### Task requirements:
Your task is to gather the lines below that hold the string "plus".
====== Task input
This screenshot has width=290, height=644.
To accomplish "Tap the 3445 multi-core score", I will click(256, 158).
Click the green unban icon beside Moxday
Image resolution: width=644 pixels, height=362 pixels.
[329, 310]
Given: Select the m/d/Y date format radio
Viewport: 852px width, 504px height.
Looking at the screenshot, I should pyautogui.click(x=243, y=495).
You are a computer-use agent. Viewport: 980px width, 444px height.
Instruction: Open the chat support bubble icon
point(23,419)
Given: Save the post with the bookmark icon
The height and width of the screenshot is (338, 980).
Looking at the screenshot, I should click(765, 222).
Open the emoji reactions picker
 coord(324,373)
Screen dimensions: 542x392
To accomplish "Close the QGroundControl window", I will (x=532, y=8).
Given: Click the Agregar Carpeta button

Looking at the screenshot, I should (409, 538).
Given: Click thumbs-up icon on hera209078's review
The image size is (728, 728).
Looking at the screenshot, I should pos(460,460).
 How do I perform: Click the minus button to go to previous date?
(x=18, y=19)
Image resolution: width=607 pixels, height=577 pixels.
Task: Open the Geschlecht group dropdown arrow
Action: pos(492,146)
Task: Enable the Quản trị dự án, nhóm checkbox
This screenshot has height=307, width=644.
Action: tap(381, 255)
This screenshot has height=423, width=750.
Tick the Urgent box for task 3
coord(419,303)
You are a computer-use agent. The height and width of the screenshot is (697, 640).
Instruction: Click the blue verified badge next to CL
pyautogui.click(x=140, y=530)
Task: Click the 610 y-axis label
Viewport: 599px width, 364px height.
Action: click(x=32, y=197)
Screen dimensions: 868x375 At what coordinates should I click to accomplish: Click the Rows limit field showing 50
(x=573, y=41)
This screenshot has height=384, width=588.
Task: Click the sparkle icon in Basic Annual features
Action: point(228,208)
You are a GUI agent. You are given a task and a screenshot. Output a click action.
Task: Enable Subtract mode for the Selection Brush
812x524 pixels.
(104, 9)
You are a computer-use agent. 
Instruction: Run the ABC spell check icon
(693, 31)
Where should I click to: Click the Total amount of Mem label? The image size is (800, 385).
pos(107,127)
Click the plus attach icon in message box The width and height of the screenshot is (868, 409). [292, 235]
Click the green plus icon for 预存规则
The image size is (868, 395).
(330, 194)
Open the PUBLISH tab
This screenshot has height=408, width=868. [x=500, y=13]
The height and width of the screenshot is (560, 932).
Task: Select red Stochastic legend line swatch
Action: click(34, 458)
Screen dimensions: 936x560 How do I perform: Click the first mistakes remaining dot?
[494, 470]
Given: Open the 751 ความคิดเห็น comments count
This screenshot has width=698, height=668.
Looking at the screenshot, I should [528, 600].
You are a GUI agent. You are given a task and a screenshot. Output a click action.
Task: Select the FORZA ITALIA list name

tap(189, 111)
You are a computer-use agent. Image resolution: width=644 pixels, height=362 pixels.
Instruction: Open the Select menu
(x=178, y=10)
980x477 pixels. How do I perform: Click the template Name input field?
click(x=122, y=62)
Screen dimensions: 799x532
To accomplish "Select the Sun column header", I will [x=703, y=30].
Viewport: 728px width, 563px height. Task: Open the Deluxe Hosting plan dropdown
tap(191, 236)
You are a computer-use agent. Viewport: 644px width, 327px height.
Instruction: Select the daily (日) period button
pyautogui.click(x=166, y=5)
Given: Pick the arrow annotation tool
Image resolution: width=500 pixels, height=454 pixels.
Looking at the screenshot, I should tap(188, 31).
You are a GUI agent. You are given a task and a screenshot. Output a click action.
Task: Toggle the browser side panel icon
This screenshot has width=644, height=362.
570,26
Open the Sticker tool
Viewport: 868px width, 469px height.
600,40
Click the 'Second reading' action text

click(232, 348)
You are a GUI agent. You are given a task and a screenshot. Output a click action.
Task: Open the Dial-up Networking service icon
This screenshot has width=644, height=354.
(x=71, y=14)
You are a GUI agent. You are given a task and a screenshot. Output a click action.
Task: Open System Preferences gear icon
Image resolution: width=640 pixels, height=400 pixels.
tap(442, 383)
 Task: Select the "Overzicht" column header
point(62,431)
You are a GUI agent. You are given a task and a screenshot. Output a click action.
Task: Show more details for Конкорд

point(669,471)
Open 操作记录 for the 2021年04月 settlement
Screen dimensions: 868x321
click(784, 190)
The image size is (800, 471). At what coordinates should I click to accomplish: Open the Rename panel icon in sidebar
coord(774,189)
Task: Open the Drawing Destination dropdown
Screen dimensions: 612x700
============
### Task solution:
Click the plus attach icon in message box The width and height of the screenshot is (868, 409). [292, 235]
Click the green plus icon for 预存规则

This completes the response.